The International Association of Athletics Federations (IAAF), the world governing body of athletics, is presently investigating Kenyan officials on charges of embezzlement of sponsorship money. An investigation is presently underway into huge monetary deposits from Nike to Athletics Kenya officials. The Ethics Commission of IAAF is investigating Athletics Kenya official David Okeyo who is believed to have pocketed about $700,000 from the federation’s accounts. A big part of the money was received after deposits were made by Nike to ensure the national team stay sponsored by it.
Papa Massata Diack, son of former IAAF president Lamine Diack who is under criminal investigation, pushed for Athletics Kenya to terminate its deal with Nike. Papa Massata wanted Athletics Kenya to sign with Chinese apparel company Li-Ning in 2010. Kenya remains under contract with Nike.

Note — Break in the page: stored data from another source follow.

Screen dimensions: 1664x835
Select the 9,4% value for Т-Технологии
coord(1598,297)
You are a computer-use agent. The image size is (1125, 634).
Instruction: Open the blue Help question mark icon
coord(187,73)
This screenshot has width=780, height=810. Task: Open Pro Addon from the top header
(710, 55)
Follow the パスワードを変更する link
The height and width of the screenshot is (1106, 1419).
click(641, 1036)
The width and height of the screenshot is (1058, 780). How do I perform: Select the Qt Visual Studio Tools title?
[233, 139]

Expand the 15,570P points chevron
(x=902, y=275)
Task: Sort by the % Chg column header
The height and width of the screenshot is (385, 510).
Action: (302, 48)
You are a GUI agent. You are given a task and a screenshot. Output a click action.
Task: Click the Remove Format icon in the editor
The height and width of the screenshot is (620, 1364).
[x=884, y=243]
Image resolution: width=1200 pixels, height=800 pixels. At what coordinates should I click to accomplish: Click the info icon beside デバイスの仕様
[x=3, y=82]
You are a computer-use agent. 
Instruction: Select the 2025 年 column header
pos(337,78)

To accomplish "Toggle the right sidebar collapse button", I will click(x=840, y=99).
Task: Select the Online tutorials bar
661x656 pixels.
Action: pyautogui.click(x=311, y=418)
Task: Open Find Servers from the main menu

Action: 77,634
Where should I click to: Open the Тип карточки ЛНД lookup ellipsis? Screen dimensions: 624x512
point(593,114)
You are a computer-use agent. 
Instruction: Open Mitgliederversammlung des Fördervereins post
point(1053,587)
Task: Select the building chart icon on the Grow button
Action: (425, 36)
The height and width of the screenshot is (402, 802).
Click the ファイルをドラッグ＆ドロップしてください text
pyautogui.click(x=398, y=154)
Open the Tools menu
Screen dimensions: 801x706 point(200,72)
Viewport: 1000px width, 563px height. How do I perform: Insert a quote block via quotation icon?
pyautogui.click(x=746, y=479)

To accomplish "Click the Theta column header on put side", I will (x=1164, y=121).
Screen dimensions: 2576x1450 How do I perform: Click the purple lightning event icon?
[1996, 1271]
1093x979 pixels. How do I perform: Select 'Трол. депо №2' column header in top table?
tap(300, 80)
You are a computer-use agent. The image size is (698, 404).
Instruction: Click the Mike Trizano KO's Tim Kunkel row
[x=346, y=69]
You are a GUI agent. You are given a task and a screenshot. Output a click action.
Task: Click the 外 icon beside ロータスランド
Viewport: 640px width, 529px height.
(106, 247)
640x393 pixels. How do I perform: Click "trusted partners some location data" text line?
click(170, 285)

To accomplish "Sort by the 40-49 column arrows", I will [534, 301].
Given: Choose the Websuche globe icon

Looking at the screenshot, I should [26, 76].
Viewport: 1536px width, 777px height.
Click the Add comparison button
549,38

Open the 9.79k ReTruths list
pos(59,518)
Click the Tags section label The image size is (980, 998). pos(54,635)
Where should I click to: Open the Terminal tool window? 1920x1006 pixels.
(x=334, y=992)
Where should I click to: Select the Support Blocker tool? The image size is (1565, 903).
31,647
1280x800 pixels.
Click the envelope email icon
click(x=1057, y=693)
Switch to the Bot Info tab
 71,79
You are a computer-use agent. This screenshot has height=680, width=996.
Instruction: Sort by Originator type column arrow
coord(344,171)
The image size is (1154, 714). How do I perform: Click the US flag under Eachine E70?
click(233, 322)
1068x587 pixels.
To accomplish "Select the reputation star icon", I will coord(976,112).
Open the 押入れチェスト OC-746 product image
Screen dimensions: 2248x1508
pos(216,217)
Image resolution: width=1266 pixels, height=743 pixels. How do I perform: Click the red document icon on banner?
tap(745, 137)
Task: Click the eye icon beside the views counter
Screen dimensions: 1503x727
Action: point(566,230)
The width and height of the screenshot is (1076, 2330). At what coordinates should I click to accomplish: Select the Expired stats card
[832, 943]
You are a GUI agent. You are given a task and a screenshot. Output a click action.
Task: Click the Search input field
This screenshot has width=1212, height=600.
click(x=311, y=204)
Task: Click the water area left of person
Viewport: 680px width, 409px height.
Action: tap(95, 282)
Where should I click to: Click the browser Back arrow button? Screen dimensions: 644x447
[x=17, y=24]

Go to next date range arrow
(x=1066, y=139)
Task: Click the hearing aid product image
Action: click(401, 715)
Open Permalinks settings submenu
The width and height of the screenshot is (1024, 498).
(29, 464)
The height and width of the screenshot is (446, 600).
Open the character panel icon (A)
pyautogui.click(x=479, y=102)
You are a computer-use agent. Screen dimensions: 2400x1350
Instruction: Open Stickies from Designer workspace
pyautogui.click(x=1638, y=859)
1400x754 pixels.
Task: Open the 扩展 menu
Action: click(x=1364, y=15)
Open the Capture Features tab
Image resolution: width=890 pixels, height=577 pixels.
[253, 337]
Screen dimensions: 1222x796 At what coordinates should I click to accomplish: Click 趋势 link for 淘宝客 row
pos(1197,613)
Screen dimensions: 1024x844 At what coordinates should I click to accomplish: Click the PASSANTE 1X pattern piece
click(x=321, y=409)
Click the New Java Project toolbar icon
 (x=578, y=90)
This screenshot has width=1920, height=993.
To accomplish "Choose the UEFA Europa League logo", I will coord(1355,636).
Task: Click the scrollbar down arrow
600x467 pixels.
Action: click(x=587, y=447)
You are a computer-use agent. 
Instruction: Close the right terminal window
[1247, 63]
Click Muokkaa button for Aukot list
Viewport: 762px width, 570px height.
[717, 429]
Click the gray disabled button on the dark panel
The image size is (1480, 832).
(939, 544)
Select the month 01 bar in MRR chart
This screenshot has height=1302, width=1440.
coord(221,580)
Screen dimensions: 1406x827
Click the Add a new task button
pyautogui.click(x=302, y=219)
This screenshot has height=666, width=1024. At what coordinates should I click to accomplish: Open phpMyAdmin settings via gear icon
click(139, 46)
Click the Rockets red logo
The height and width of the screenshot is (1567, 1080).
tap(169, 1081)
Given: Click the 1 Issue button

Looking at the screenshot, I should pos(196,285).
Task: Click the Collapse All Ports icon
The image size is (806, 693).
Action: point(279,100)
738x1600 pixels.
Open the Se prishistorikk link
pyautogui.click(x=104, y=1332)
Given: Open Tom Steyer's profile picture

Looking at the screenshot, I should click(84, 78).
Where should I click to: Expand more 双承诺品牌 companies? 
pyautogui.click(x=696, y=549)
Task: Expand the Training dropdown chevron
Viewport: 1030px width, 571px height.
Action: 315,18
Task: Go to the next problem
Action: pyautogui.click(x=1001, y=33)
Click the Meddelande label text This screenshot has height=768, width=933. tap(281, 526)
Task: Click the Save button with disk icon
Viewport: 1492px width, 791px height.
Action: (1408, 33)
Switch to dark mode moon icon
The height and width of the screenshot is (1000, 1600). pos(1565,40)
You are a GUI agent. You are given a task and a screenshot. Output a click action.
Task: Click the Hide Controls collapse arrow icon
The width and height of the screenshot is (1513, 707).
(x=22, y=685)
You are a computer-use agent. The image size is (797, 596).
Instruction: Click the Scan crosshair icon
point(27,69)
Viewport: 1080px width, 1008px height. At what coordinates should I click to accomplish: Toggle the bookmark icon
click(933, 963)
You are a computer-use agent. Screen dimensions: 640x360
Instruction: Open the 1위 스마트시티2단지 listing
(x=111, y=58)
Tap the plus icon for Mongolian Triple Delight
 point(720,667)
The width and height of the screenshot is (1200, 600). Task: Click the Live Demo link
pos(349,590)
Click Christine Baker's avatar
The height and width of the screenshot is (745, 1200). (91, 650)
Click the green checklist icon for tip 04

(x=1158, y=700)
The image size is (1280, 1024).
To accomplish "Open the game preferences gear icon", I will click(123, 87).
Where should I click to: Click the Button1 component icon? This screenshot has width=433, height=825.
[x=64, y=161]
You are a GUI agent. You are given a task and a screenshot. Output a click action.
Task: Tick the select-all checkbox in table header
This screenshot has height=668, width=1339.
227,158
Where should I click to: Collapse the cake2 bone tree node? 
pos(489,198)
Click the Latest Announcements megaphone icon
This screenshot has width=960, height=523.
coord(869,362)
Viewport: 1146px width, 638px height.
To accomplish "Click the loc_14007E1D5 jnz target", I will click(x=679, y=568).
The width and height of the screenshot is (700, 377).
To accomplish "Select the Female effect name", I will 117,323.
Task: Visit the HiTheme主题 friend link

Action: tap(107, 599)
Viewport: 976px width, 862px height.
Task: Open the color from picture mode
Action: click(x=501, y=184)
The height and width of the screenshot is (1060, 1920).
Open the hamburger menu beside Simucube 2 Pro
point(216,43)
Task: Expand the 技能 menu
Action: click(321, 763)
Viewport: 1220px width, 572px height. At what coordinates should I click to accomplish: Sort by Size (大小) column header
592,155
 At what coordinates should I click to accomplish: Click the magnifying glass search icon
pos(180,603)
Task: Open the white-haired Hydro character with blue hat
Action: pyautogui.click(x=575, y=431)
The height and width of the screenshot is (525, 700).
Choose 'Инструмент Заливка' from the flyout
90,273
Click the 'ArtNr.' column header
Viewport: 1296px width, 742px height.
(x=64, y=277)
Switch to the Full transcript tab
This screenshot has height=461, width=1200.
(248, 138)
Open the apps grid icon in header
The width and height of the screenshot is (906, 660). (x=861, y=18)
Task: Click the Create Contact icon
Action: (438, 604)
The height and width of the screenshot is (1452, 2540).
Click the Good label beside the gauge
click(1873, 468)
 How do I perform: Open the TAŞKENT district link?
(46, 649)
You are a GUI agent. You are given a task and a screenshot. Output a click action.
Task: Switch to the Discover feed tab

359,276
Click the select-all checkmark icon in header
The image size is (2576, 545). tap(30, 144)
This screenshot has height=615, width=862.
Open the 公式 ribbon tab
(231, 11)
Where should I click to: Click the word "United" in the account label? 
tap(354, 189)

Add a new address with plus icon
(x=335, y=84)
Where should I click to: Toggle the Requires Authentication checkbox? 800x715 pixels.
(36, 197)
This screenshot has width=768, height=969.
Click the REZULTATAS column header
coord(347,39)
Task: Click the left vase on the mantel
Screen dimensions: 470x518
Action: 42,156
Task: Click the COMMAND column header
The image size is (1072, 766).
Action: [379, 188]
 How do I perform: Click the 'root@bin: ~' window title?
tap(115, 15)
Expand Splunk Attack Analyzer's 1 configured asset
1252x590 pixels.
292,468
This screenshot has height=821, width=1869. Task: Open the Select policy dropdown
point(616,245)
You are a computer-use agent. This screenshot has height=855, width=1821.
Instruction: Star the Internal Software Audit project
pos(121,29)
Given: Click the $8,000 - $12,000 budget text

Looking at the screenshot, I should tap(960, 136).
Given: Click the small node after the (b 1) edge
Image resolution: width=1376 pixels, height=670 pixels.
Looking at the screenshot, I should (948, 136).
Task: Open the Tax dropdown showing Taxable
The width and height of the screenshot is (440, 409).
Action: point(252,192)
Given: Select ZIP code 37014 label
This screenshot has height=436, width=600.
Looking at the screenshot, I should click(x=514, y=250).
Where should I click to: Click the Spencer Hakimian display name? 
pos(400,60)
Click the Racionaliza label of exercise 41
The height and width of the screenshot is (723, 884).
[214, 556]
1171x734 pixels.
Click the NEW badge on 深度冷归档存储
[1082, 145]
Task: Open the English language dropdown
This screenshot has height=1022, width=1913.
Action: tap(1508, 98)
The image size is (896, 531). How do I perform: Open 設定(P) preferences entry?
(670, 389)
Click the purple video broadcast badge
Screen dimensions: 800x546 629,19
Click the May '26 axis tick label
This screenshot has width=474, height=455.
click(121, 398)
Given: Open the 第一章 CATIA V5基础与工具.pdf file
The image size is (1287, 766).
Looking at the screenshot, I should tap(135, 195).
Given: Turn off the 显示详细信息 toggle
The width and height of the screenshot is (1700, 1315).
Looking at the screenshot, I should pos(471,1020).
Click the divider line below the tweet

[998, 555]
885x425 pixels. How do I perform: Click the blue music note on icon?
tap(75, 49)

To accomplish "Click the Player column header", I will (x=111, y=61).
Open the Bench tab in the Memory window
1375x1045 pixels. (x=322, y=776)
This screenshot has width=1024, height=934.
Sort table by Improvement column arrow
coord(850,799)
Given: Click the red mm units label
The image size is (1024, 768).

In August, the issue of widespread doping of Kenya was shared in a documentary aired on German television. In this documentary, videos of doctors freely providing Erythropoietin (EPO) to athletes were shared. Isaac Mwangi, chief executive of Athletics Kenya, has denied allegations by the ARD/WDR documentary that AK officials covered up failed tests. Mwangi remarked as Athletics Kenya our policy is very clear: we do not overlook doping and we will not hide anyone who is caught doping.
In the past few years, as many as 33 Kenyan runners have failed drugs tests in WADA-accredited labs. The biggest name to come out was Rita Jeptoo, who was the winner of Boston and Chicago Marathons. It was recently revealed by the IAAF that two Kenyans failed doping tests in August at the Beijing world championships where their country topped the medals table.